Huh?
In an increasingly off-kilter world, here’s an image that also feels a bit bewildering.
My daughter hates looking at this picture (“it’s so weird!”). My son thinks it’s kind of cool (“it looks 2D and 3D at the same time”). And my husband called it “fascinating.” (That’s his shadow on the left riding the chairlift with me.)
“Huh?” That’s my own keen and insightful title for it.
It was intended as the most internally-focused of images—the selfie. During a routine and repetitious chairlift ride I noticed our shadows traveling alongside us up the mountain, like fellow skiers headed to their own obscure and shadowy destination. Perhaps a secret stash of deep and silent snow.

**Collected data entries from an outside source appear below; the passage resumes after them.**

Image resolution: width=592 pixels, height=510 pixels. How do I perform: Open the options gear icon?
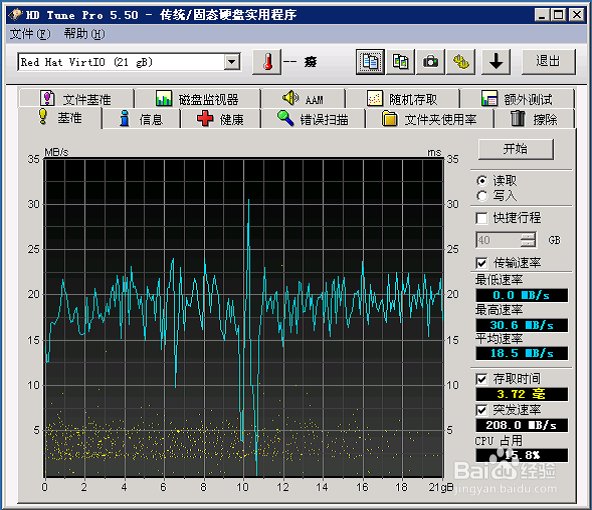[461, 62]
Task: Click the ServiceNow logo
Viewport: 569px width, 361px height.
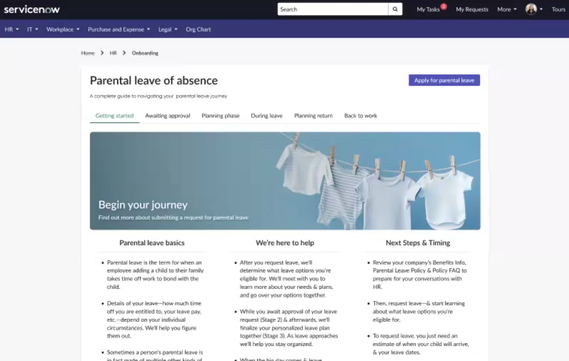Action: click(x=32, y=9)
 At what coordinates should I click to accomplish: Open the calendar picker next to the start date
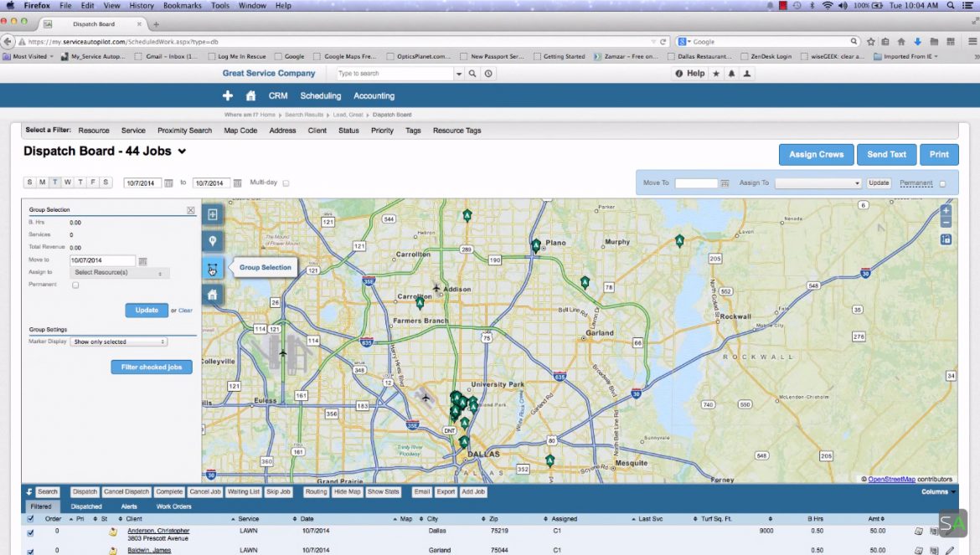tap(167, 182)
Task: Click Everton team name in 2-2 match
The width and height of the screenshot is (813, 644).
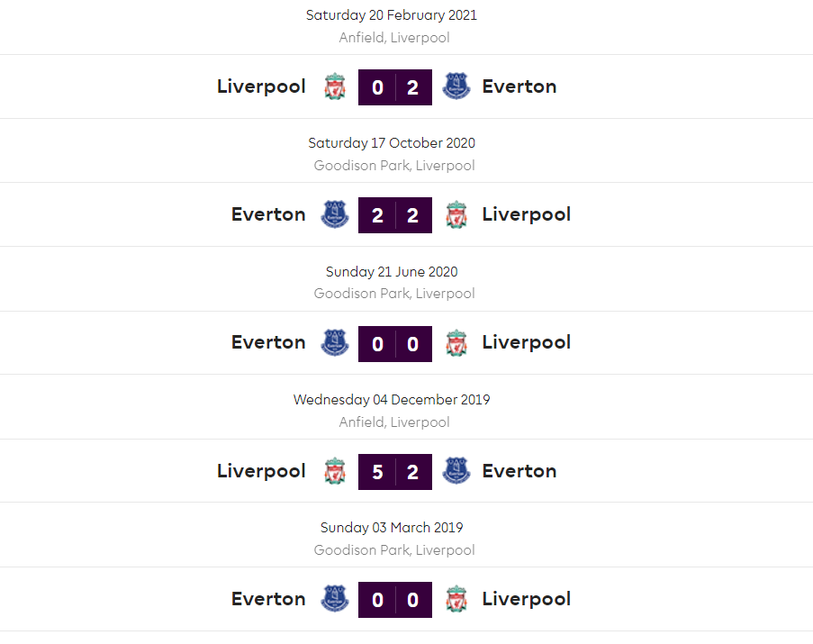Action: pos(268,214)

Despite their ubiquitousness—they share our common, adventurous, perplexing, uncertain lives…as long as there’s sunlight—our shadow selves are typically ignored. But this particular morning I saw them (us?) and gave them my attention for a full chairlift ride.

Was this narcissistic, artistic, meditative, or just another way to pass a slow ride hanging out on a cold metal chair? Who knows? Regardless, a real skier appeared briefly and unexpectedly, and he changed that top image entirely, altering its composition and perspective. And now none of us agree on how we see it. I’m OK with that.

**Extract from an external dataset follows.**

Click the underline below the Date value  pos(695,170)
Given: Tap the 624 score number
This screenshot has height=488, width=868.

Change is constant, even as it’s unexpected. Perspective matters. We travel the same paths, chairlift rides, trails over and over, but are they really the same each time? And do we even notice? A few rides and clouds later and these shadow selves were gone, maybe off to mysterious haunts.
Shifting perspectives can be intriguing and necessary on occasion, even when we’re left uncertain and thinking “huh.”

No word yet from those stealth skiers on their secret ski spots.